[Okuma metni]
İnsanlığı köleleştiren, yeryüzünü insana cehennem eden, adaleti hiç eden, kardeşliği piç eden, barışı suç eden bu düzen çökecek, yeryüzü cennet, insanlık mutlaka özgür olacak ve insanlığın şarkısı bir daha asla susmayacak! Bu tamamen bizim ellerimizde inanın. Geleceğimizi biz belirleyeceğiz. Kaderimizi biz çizeceğiz, bütün insanlığın kollektif bilinciyle, emeğiyle, eylemiyle. Biz insanlar büyük bir aileyiz, çoğuz. Ve istedikten sonra başaramayacağımız hiçbir şey yoktur. Korkmayın! Korkmayın! Korkmayın! Korkarsanız her gün, cesur olursanız bir kere ölürsünüz. Dizleriniz üzerinde sürünerek şerefsizce yaşayacağınıza, ayaklarınız üzerinde insanca ölün. İşte yaşamak budur!

 

Bu dünyada herkesin acı çekme ihtimali vardır. Acılara seyirci kalırsan, çığlıklara kulaklarını tıkarsan; çektiğin acılara merhamet edecek yürek bulamazsın, çığlıklarını duyuramazsın. Unutma bunu ey insan! İnsanlık herkese lazım…

 

HOŞÇAKALIN!

[Alıştırma görevleri]
a. Okuma metninin ilk cümlesinde çökeceği söylenen düzeni niteleyen ifadeleri sırasıyla yazın.
b. Okuma metninden "İnsanlığı köleleştiren, yeryüzünü" sözleriyle başlayıp "İşte yaşamak budur!" sözlerine kadar süren bölümü harfi harfine geri verin.

[Verilen veriler]
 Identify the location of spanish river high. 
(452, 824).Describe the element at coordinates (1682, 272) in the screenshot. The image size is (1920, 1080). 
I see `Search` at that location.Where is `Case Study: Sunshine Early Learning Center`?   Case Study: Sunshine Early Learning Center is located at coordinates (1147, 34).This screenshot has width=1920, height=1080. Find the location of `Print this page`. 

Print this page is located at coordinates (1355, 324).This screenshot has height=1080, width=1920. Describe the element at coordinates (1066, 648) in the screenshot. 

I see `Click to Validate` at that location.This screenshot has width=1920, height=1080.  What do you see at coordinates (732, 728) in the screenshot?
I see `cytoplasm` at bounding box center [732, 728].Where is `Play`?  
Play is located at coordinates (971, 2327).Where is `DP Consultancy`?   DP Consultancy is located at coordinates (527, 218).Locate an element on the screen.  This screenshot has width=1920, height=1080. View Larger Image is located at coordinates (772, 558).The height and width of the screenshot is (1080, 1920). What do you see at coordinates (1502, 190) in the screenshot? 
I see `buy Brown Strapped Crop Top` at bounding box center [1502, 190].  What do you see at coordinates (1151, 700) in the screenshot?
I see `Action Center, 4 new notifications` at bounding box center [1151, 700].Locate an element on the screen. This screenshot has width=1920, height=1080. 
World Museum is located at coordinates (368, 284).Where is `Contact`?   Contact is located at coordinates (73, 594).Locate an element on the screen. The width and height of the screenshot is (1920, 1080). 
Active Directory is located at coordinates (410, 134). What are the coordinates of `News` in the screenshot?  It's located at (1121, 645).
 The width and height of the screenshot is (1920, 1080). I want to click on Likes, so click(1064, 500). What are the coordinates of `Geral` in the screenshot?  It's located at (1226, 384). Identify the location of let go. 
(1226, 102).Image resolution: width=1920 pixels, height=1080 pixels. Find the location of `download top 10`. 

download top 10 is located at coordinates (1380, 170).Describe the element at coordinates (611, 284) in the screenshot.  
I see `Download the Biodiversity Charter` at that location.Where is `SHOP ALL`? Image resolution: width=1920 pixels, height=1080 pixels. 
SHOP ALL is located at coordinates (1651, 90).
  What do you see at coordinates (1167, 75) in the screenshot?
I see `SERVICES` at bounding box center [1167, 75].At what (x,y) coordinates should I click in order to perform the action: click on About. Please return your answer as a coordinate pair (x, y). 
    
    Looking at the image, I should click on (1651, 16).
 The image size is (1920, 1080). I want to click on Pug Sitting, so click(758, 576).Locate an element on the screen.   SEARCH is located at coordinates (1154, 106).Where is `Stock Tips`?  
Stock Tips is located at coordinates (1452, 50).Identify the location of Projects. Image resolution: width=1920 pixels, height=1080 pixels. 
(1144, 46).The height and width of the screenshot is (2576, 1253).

[Cevaplar aşağıda]
a.
İnsanlığı köleleştiren
yeryüzünü insana cehennem eden
adaleti hiç eden
kardeşliği piç eden
barışı suç eden

b.
İnsanlığı köleleştiren, yeryüzünü insana cehennem eden, adaleti hiç eden, kardeşliği piç eden, barışı suç eden bu düzen çökecek, yeryüzü cennet, insanlık mutlaka özgür olacak ve insanlığın şarkısı bir daha asla susmayacak! Bu tamamen bizim ellerimizde inanın. Geleceğimizi biz belirleyeceğiz. Kaderimizi biz çizeceğiz, bütün insanlığın kollektif bilinciyle, emeğiyle, eylemiyle. Biz insanlar büyük bir aileyiz, çoğuz. Ve istedikten sonra başaramayacağımız hiçbir şey yoktur. Korkmayın! Korkmayın! Korkmayın! Korkarsanız her gün, cesur olursanız bir kere ölürsünüz. Dizleriniz üzerinde sürünerek şerefsizce yaşayacağınıza, ayaklarınız üzerinde insanca ölün. İşte yaşamak budur!